What will happen next? Pessimists struggle to see what China can do for an encore after what they say was an extraordinary, one-off period of catching up. Optimists believe that during the next 10 to 15 years, China has the potential to continue to outperform the rest of the world and to take its place as a full-fledged advanced economy (see summary infographic, “What’s next for China?”).

What’s next for China
What’s next for China

While most observers look at China at the national or, at most, the sector level, recent research from the McKinsey Global Institute (MGI) analyzes more than two thousand companies in order to identify a set of opportunities for policy makers and business to speed up the transition. This CEO guide discusses this and other recent research to help executives plot their course in China’s fast-changing economic landscape.

A new growth model

Front and center in any discussion about China these days are concerns about the country’s economy. Last year, GDP and employment growth dipped to the lowest levels in 25 years, corporate debt continued to soar, foreign reserves fell by around $500 billion, and by mid-2015 the stock market had dropped by 43 percent—all signs, pessimists say, that China could be on track for a financial crisis.
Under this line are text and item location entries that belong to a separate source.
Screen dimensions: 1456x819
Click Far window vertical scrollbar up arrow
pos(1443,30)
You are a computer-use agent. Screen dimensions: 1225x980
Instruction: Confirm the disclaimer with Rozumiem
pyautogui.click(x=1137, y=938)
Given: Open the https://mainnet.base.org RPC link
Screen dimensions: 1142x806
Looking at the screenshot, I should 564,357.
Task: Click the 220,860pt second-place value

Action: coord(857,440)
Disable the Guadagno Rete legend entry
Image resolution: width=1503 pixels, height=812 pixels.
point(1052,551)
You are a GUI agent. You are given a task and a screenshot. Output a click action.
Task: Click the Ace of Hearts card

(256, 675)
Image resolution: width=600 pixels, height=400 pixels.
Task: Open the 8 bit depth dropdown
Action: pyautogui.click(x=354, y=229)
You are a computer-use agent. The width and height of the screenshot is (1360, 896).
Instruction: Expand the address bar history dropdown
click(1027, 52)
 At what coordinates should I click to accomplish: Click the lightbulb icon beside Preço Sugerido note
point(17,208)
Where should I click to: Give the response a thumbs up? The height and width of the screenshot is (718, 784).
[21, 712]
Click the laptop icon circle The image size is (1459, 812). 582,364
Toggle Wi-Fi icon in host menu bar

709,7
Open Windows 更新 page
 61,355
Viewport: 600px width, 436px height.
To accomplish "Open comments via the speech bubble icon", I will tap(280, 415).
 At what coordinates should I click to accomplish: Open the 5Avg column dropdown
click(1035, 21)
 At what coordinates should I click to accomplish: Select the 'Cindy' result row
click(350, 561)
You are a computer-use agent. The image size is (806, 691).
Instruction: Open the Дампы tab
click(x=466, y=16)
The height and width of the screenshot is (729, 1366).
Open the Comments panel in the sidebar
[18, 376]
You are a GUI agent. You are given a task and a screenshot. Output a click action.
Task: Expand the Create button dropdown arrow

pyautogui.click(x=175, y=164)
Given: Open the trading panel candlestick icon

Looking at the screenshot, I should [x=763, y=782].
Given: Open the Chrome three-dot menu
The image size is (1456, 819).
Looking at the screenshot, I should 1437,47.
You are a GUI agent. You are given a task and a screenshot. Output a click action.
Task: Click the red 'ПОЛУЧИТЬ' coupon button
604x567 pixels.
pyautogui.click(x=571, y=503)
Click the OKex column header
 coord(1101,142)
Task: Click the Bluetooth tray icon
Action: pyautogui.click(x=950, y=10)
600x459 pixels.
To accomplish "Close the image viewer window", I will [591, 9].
For those reasons, nearly everyone, including the Chinese government itself, recognizes that China’s investment-led economic model, for all its accomplishments, has to change—and soon. Capital productivity and corporate returns are falling. And MGI’s stress-test analysis finds that the amount of nonperforming loans could reach 15 percent in 2019, from today’s official figure of 1.7 percent. While a worsening of that figure would not necessarily lead to a systemic banking crisis, the collateral damage would likely include a substantial and unnecessary slowdown in growth.

The opportunities identified by MGI have, according to its estimates, the potential to lift labor productivity by 1 to 8 percent per year depending on the sector, boost household incomes by more than $5 trillion by 2030 compared with the current investment-led path, and sustain GDP increases at 5.6 percent per annum over the next 15 years (Exhibit 1). Whether China will realize that potential depends in part on the ability of China’s leading companies to generate and meet demand, raise productivity, and create value through the means described below. Certainly, sufficient financial capital exists for them to do so, even absent the politically less palatable (and therefore less likely) rationalization of excess economic capacity (for instance, in coal and steel) that would raise longer-term prospects even as it caused shorter-term job losses.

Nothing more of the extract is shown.